I was wondering if there are plans on implementing CHAID techniques for
tree growing

http://en.wikipedia.org/wiki/CHAID
Gordon Kass 1980's paper:
http://ebookbrowse.com/gdoc.php?id=60655988&url=705c072c97190f9f1c59ac51aa72a258
.

SPSS uses it and:
-it's very effective for multi-class classification, it out performs CART
in every situation (this may be an SPSS implementation issue, of course)
-it is not sensitive to unbalanced dataset (no need for prior probabilities
if you have very little positives and very much negative instances in your
data)
-it does multiple partitions on the data (CART does only binary partition)
-and performs very well on large datasets because of the simplicity of the
algorithm (I used it for classification in dataset of 350.000 rows and 200
columns of numbers, ordinal and categorical data)

I searched in github scikit issues for requested features and I didn't see
mentions to it (
https://github.com/scikit-learn/scikit-learn/issues/search?q=chaid )

I'm not really an experienced python developer, I just use python for data
cleaning, scrapping and for running data mining algorithms.
I don't know if I am experienced enough for developing this feature. But,
I'll be happy to try or help the community to do it if you are interested.

What would you recommend me to read or do, apart from reading this guide
http://scikit-learn.org/stable/developers/index.html#contributing-code,
if I wanted to contribute developing this feature?

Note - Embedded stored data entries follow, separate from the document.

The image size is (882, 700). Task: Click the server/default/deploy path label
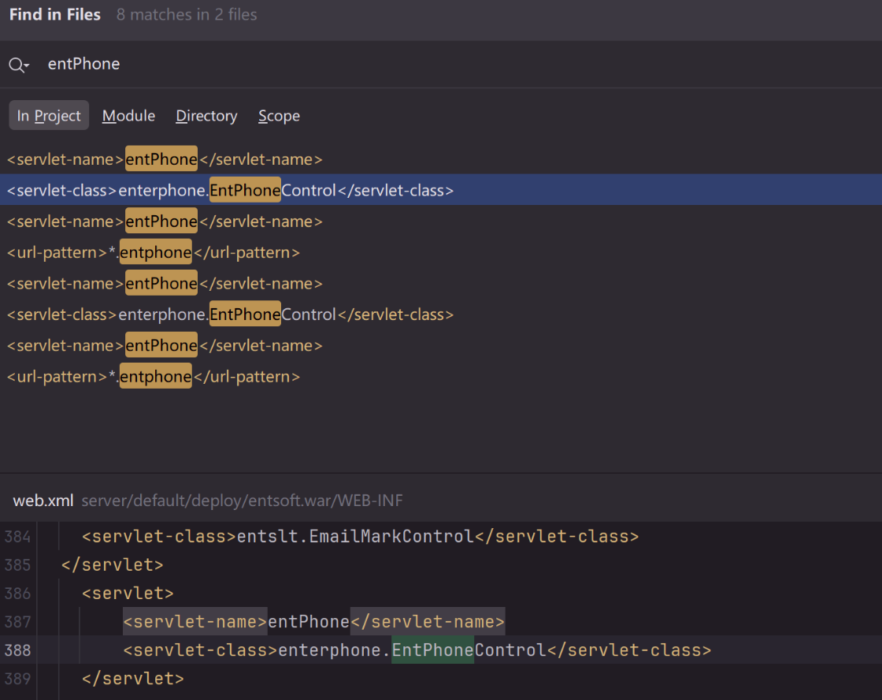(x=242, y=501)
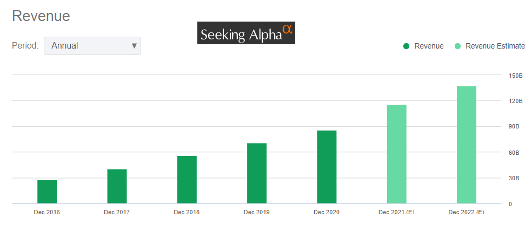Click the Period label text
532x225 pixels.
[x=25, y=46]
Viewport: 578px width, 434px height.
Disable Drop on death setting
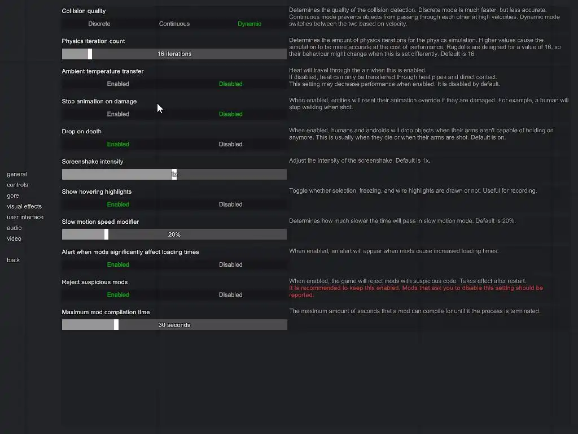tap(230, 144)
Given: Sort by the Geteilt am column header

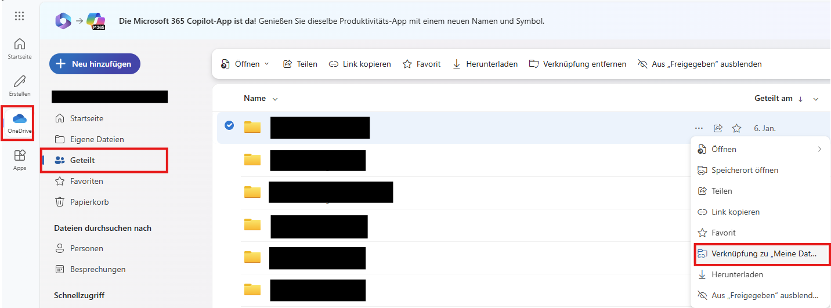Looking at the screenshot, I should click(x=773, y=99).
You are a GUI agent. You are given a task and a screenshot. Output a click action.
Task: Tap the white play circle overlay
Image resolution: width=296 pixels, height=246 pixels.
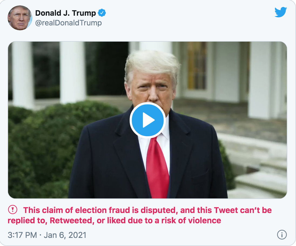pyautogui.click(x=147, y=120)
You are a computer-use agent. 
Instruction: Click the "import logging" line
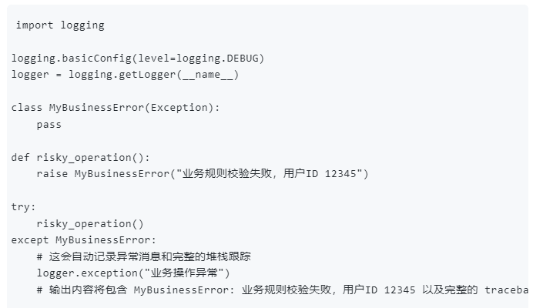tap(60, 25)
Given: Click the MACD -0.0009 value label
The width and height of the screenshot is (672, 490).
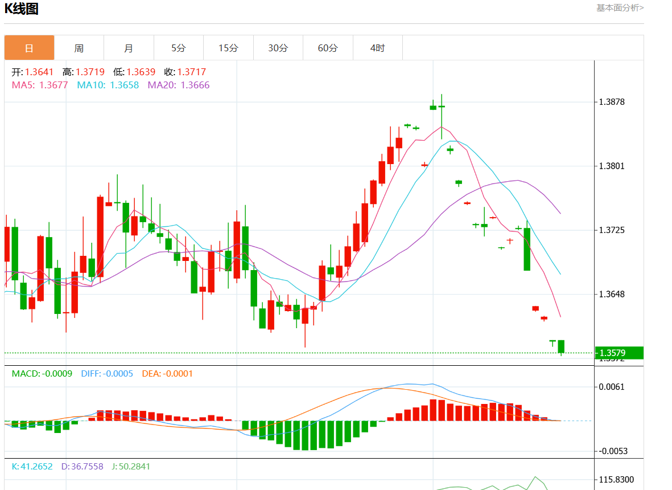Looking at the screenshot, I should coord(42,374).
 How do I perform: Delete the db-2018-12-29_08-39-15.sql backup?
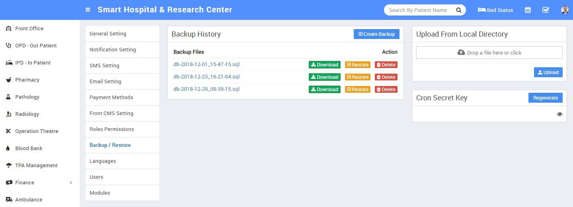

Thanks!! (and sorry for my english)
Marcos.

Olivier Grisel

2012-09-04 13:33:06 UTC

Permalink

Hi,
I was wondering if there are plans on implementing CHAID techniques for tree
growing
http://en.wikipedia.org/wiki/CHAID
http://ebookbrowse.com/gdoc.php?id=60655988&url=705c072c97190f9f1c59ac51aa72a258.
-it's very effective for multi-class classification, it out performs CART in
every situation (this may be an SPSS implementation issue, of course)
-it is not sensitive to unbalanced dataset (no need for prior probabilities
if you have very little positives and very much negative instances in your
data)
-it does multiple partitions on the data (CART does only binary partition)
-and performs very well on large datasets because of the simplicity of the
algorithm (I used it for classification in dataset of 350.000 rows and 200
columns of numbers, ordinal and categorical data)
I searched in github scikit issues for requested features and I didn't see
mentions to it (
https://github.com/scikit-learn/scikit-learn/issues/search?q=chaid )
I'm not really an experienced python developer, I just use python for data
cleaning, scrapping and for running data mining algorithms.
I don't know if I am experienced enough for developing this feature. But,
I'll be happy to try or help the community to do it if you are interested.
What would you recommend me to read or do, apart from reading this guide
http://scikit-learn.org/stable/developers/index.html#contributing-code,
if I wanted to contribute developing this feature?

Sounds interesting. I especially appreciate algorithms that are
scalable to at least medium-sized, real world datasets :)

If you feel like contributing an implementation of this, please read
carefully the following guide:

http://scikit-learn.org/dev/developers/index.html

Also have a look at the existing pull requests (even if completely unrelated):

https://github.com/scikit-learn/scikit-learn/pulls

It's a good way to understand how the contribution / reviewing process
is working in practice.

Beware that each contribution will have to be maintained in the future
so will add a burden to the developers of the project. This burden can
only be alleviated by extensive documentations, tests, usage examples
and API and variable names consistent with the rest of the project.
Hence don't expect a fast code, submit and forget contribution
process.

Also more specific to this particular algorithm: in scikit-learn,
categorical features are traditionally encoded using 1 hot binary
features stored in a scipy.sparse matrix. This datastructure is a bit
peculiar so you might want to have a look at existing implementations
of estimators that are able to deal with it before engaging in the
design process. Typically dict-like representations (typically used in
datamining) can be converted into sparse data using the DictVectorizer
class: http://scikit-learn.org/dev/modules/feature_extraction.html#loading-features-from-dicts

--
Olivier
http://twitter.com/ogrisel - http://github.com/ogrisel

Marcos Wolff

2012-09-04 14:11:53 UTC

Permalink

Hi Olivier,

Ok. I forked scikit-learn on github so I'm aware of pull requests and other
activities.

If I could contribute to this feature, I would be glad to mantain it with
documentations, tests, usage examples, etc.
I think it's a very interesting algorithm and it's worth devote time to it.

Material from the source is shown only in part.